◆ Textabschnitt:

"Die lyrische Form ist mir die liebste"
12:31 Minuten
In "Mein Alphabet" eröffnet Ilma Rakusa Einblicke in ihre Welt als Dichterin. Das sei zum Teil sehr persönlich, man könne das durchaus autobiografisch lesen - auch der Austausch mit anderen Autoren und Autorinnen sei in dem Buch spürbar.
Andrea Gerk: Ilma Rakusa ist Schriftstellerin, Lyrikerin, Übersetzerin und Kritikerin. Sie kam 1946 in der Slowakei zur Welt, lebt seit ihrer Kindheit in Zürich, beherrscht zahlreiche Sprachen und ist eine geborene Kosmopolitin und Europäerin, so die Jury des Kleist-Preises, den sie in diesem Jahr erhält, eine weitere Auszeichnung, die ihr Werk begleitet.

◆ Kurze Übung:
Schreibe aus dem Textabschnitt über Ilma Rakusa wörtlich ab, was bei den Worten „12:31 Minuten“ beginnt und nach „ihr Werk begleitet.“ endet. Stütze dich allein auf den Textabschnitt.

◆ Vorliegende Datensätze:
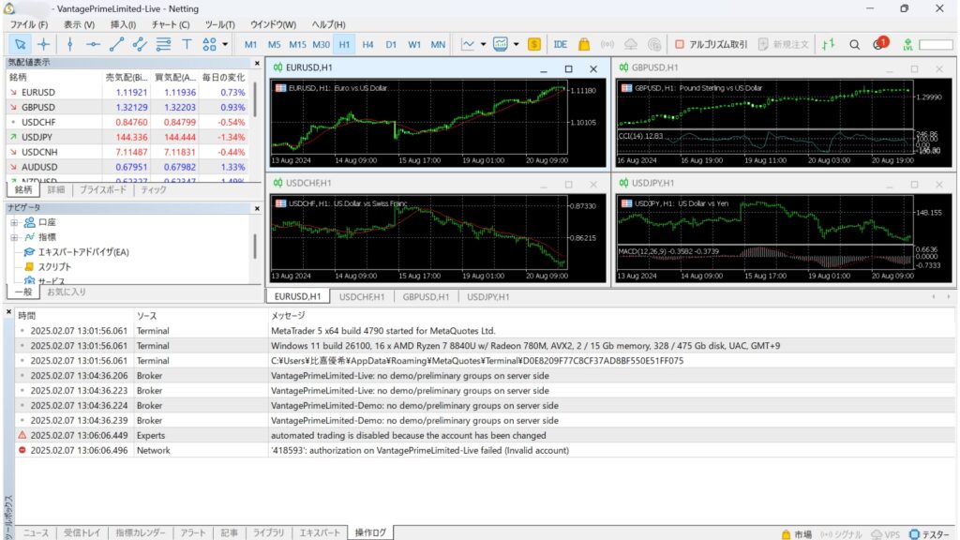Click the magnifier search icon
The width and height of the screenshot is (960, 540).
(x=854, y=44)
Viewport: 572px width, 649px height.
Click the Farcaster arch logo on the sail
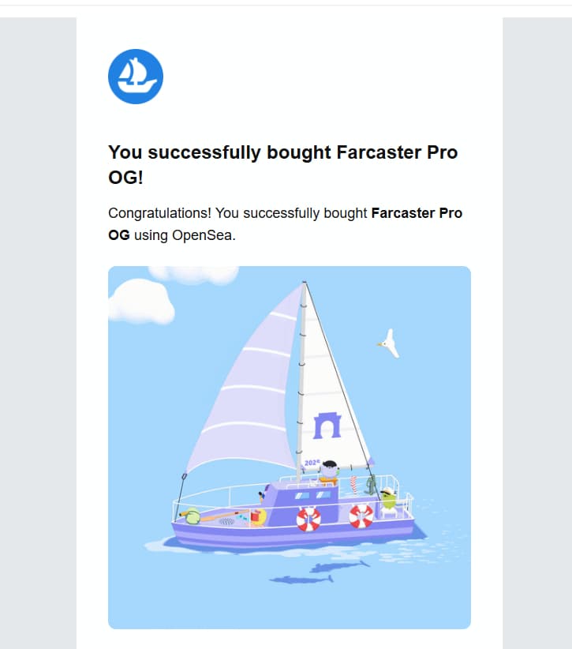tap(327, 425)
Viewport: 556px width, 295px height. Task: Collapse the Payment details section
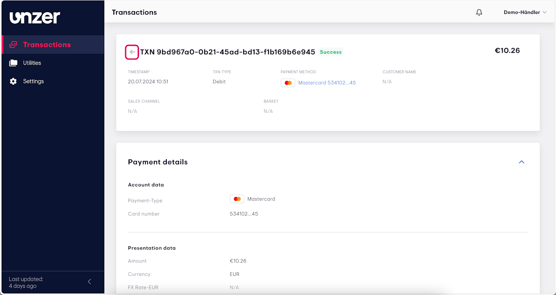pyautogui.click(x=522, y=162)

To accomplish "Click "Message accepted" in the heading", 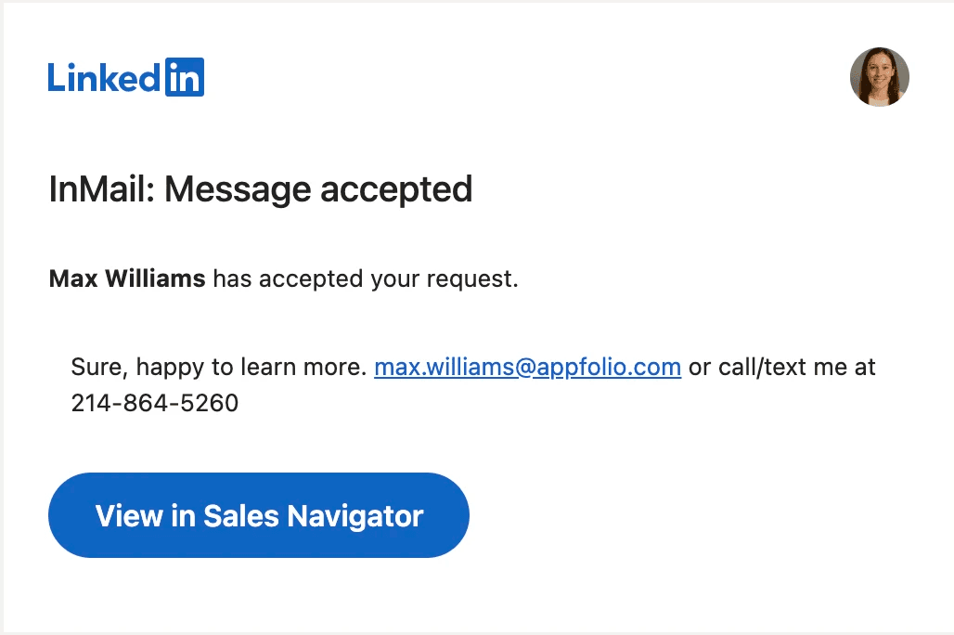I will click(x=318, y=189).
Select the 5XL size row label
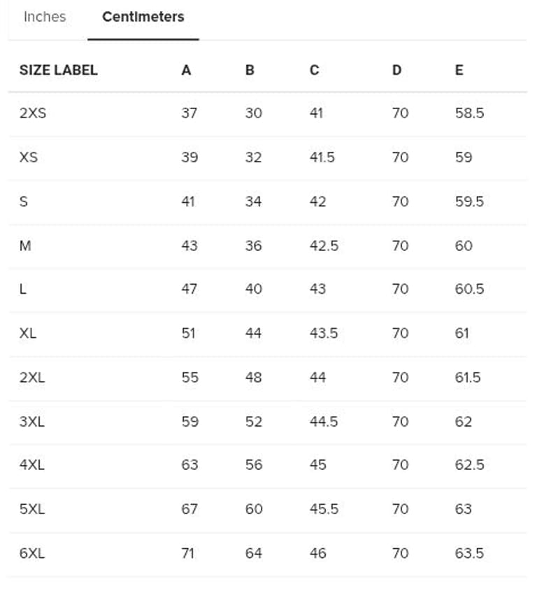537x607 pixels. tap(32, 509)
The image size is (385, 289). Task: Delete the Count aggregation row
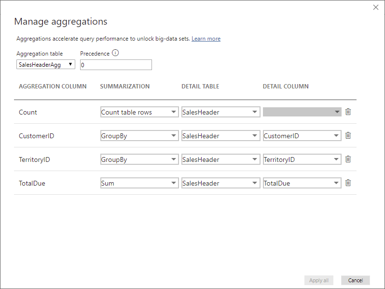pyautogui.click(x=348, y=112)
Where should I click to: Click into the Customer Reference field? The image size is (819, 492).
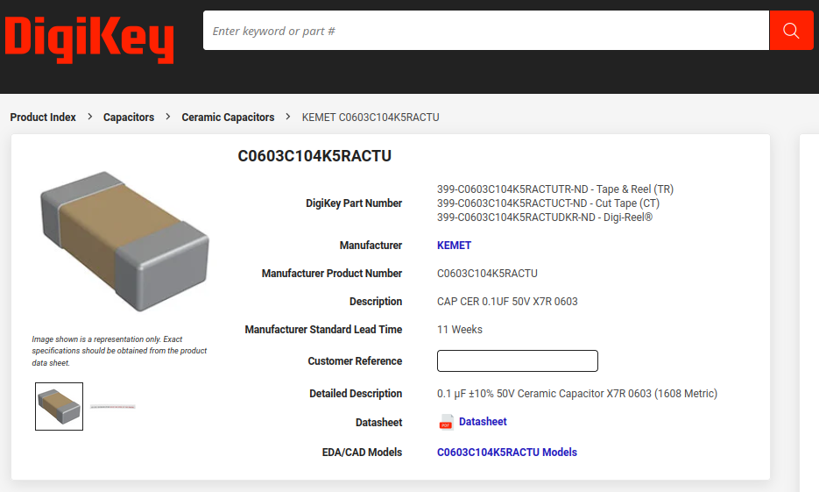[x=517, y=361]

◆ Ergebnis der Übung:
12:31 Minuten
In "Mein Alphabet" eröffnet Ilma Rakusa Einblicke in ihre Welt als Dichterin. Das sei zum Teil sehr persönlich, man könne das durchaus autobiografisch lesen - auch der Austausch mit anderen Autoren und Autorinnen sei in dem Buch spürbar.
Andrea Gerk: Ilma Rakusa ist Schriftstellerin, Lyrikerin, Übersetzerin und Kritikerin. Sie kam 1946 in der Slowakei zur Welt, lebt seit ihrer Kindheit in Zürich, beherrscht zahlreiche Sprachen und ist eine geborene Kosmopolitin und Europäerin, so die Jury des Kleist-Preises, den sie in diesem Jahr erhält, eine weitere Auszeichnung, die ihr Werk begleitet.